Police say narcotics and gang problems in the residential areas near the Coliseum have increased the need for a more secure and organized system of parking. Sgt. Tim Tyree, adjutant at the LAPD’s Southwest Division, noted that Barth and Miss Coleman parked on a street in a “pocket of narcotics and gang activity” that has troubled officers for years.
“Ultimately, it would be helpful if you could eliminate all private property parking as well as on-street parking during special events,” Tyree said.
Farrell, who has long pushed for elimination of private property parking, said Miss Coleman’s “tragic death just pushed me to act.”
The yard parking “is a violation of the zoning code. It’s not done in Westwood or around Dodger Stadium. . . . That’s a blight-inducing thing (that) gives the perception that anything goes in certain areas of Los Angeles.”
Farrell insisted that the enforcement effort would not begin until other measures to deal with the parking shortage are implemented--including proposals to expand shuttle service to remote downtown area lots and more special RTD bus service to the stadium from outlying park-and-ride lots.
James Hardy, who has been general manager of the Coliseum for 14 years, said plans have been under study for several months to build parking structures that could ultimately add 15,000 additional spaces at or near the Coliseum.
He said be believes Miss Coleman’s death will speed up those plans because it “has focused attention on the crying need for expanded parking facilities.”
There has never been a serious attempt to expand the parking before, Hardy said, “because the powers that be haven’t deemed it important enough to provide the money.” He was referring to the city, county and state agencies represented on the Coliseum Commission. Meanwhile, reaction to Farrell’s proposed crackdown has been mixed. Some neighborhood residents, who rent the parking spaces for prices that range from $5 to $20 depending on location and event, objected, saying that they rely on the additional income from parking and that they are offering a needed service.
“They’re taking food out of my children’s mouths,” said Gloria Novoa, 24, who rents space in her yard a few blocks south of the stadium. “It’s a dumb idea because when people leave cars here, we guard them. We stay up late until all the cars are gone.”
But Adolfo Gutierrez, a homeowner who rented parking space in his yard during the Olympics, agreed with Farrell.

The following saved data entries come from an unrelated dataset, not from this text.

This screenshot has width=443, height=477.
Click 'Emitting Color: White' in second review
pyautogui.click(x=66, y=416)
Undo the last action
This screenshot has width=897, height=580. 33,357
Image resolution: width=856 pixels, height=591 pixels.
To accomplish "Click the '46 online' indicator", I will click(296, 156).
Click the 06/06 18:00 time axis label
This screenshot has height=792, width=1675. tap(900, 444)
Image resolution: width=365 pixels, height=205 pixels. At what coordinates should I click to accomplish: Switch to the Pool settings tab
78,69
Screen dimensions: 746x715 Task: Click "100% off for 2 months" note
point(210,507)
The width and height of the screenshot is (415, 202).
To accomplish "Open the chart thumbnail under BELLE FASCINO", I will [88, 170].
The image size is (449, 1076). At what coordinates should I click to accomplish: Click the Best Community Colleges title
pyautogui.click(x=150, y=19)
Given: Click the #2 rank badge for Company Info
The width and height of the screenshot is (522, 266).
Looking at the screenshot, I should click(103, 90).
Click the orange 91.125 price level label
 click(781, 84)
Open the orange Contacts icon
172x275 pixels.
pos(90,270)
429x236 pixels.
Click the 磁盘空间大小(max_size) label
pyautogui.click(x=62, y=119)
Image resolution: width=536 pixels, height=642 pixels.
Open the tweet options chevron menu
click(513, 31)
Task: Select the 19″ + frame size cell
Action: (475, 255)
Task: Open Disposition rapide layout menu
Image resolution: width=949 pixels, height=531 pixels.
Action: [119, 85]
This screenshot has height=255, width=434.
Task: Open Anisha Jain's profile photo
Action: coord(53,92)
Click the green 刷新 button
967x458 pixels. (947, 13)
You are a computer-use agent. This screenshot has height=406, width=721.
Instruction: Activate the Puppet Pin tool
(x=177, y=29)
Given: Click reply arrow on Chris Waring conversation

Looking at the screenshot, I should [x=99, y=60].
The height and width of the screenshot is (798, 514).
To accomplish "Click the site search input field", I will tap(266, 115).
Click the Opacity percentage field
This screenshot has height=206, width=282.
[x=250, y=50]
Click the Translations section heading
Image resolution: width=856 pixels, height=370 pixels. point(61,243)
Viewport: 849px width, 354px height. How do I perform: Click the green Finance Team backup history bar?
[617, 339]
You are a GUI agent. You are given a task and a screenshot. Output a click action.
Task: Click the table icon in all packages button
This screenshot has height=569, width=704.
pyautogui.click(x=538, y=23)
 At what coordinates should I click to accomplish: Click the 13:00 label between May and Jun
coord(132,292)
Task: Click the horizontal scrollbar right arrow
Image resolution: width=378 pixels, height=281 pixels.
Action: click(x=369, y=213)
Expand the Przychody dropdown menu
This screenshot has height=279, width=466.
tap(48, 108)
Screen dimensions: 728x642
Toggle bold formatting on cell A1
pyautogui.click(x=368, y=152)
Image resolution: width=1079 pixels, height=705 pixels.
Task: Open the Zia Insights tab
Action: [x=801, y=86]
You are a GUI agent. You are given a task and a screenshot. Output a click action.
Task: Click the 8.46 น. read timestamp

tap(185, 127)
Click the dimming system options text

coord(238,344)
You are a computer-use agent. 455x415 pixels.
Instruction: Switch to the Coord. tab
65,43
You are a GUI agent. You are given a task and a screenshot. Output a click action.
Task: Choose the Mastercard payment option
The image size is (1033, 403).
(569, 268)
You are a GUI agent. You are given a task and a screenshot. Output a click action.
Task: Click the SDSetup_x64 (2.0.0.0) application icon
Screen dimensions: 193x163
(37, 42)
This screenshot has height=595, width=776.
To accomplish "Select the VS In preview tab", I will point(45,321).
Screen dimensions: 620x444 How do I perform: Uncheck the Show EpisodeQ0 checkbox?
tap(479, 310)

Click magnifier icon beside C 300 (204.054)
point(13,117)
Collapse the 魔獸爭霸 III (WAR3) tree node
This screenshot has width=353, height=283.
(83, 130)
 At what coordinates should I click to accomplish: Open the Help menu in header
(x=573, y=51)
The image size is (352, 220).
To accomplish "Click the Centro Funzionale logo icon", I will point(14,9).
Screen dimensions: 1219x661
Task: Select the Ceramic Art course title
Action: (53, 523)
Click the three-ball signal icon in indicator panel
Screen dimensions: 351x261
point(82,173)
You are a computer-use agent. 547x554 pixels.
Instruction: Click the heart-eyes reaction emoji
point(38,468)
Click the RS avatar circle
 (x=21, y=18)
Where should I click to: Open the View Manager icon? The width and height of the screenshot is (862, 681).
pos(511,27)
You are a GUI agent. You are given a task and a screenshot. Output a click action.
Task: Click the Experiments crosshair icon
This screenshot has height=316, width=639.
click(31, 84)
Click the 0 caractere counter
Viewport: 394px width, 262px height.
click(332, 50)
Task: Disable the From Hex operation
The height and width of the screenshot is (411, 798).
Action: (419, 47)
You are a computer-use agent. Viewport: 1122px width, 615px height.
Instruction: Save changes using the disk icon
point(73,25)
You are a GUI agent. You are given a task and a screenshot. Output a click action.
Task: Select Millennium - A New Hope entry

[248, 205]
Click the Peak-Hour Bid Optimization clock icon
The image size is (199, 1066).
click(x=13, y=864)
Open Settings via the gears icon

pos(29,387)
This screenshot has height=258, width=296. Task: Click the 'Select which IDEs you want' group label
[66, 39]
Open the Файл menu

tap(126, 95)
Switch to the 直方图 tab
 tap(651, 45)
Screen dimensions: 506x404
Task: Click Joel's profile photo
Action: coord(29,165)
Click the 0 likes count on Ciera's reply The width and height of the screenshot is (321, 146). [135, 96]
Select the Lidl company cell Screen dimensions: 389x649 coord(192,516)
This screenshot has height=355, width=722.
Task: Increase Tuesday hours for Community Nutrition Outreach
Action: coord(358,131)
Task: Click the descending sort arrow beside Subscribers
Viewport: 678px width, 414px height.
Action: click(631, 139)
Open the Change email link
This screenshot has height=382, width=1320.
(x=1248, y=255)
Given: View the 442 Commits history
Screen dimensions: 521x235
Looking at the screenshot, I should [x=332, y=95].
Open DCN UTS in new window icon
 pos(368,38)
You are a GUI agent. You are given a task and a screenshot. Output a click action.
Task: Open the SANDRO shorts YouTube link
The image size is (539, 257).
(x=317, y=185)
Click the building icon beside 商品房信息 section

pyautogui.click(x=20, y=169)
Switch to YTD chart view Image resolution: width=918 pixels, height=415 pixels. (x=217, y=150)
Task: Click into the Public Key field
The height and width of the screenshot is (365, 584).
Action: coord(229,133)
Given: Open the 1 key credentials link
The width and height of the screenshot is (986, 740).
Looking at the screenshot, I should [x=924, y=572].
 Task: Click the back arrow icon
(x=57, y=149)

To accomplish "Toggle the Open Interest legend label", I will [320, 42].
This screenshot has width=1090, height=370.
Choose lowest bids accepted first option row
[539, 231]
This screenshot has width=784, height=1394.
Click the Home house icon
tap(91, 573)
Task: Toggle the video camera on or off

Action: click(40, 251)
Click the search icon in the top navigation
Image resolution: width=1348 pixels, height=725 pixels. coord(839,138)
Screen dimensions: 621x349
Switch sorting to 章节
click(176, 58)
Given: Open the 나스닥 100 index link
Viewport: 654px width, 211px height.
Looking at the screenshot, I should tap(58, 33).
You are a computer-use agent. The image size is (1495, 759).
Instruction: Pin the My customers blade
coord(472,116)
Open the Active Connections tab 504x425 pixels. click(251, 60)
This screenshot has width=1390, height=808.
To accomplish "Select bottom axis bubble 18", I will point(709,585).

Gutierrez has obtained city Redevelopment Agency assistance to upgrade and expand his duplex and wants to see the residential area improve. He said that the traffic congestion and jamming of cars on lawns make for safety problems, and that visitors to Coliseum events often return late and drunk, disrupting the neighborhood.
“The neighborhood is safe, but not if you’re an outsider,” he said.
Some City Council members and police officers also have expressed concern that if the crackdown on parking on private property takes effect before other steps are taken, it will worsen security problems by scattering Coliseum patrons over a broader distance.
Barth, an 18-year-old Fountain Valley resident, said he and Miss Coleman intentionally sought a parking place farther from the stadium to avoid areas where they saw “people breaking into cars” and “all the crowds and all the people begging us to park on their lawns.”